EXCERPTED PASSAGE
I took over from Martin and played a set that went something like this...
Andy Bell: The Sky Without You (David Holmes Radical Mycology Remix)
Sabres Of Paradise: Jacob Street 7AM
The Liminanas: Garden Of Love (Lundi Mouille Andrew Weatherall Remix)
Alex Kassian: Spirit Of Eden
The Vendetta Suite: Purple Haze, Yellow Sunrise (David Holmes Remix)
Durutti Column: For Belgian Friends
Andrew Weatherall: The Confidence Man
A Certain Ratio: House In Motion (Demo Version 1)
The Clash: The Street Parade
Madness: Death Of A Rude Boy (Andrew Weatherall Remix)
Meatraffle: Meatraffle On The Moon
This may not be completely correct because I'm sure I also played this in my afternoon set (unless I overran a bit which is entirely possible or maybe I played it later, memory fails me slightly here). Habbanera is a gorgeous slice of Italian prog remixed by Balearic stalwarts Leo Mas and Fabrice.
I know I played it because I took a photo of it as it span for some reason.
The excitement at playing, the nerves dissipating, the songs coming out of the sound system- I don't want to get too carried away and too breathless but it was incredible, the sort of thing that made you pinch yourself occasionally to check it all was actually happening.
Dan went next. His hour is also at Mixcloud. Dan's set flows beautifully, taking in a lovely Bob Marley/ Bill Laswell remix, Dominik von Seger and Montezumas Rache, Peter Gordon and Daniel Avery's tribute to Andrew Lone Swordsman, Dan's mixing absolutely spot on.

AIM
Quote the DJ set write-up above word for word, from "Alex Kassian: Spirit" to "for some reason.".

SOURCE EXCERPT

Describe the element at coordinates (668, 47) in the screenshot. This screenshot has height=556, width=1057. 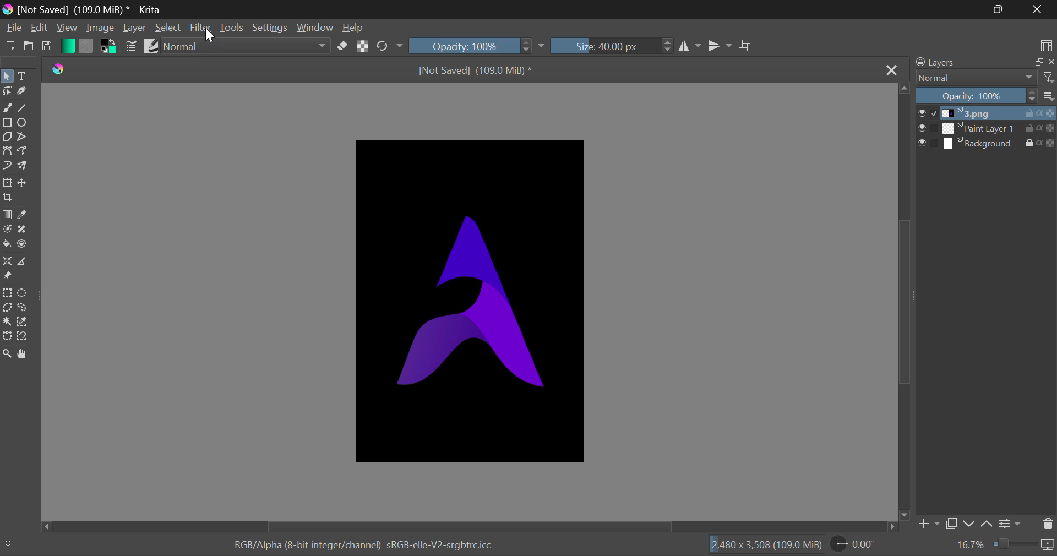
I see `increase or decrease Brush Size` at that location.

WRITTEN RESPONSE
Alex Kassian: Spirit Of Eden
The Vendetta Suite: Purple Haze, Yellow Sunrise (David Holmes Remix)
Durutti Column: For Belgian Friends
Andrew Weatherall: The Confidence Man
A Certain Ratio: House In Motion (Demo Version 1)
The Clash: The Street Parade
Madness: Death Of A Rude Boy (Andrew Weatherall Remix)
Meatraffle: Meatraffle On The Moon
This may not be completely correct because I'm sure I also played this in my afternoon set (unless I overran a bit which is entirely possible or maybe I played it later, memory fails me slightly here). Habbanera is a gorgeous slice of Italian prog remixed by Balearic stalwarts Leo Mas and Fabrice.
I know I played it because I took a photo of it as it span for some reason.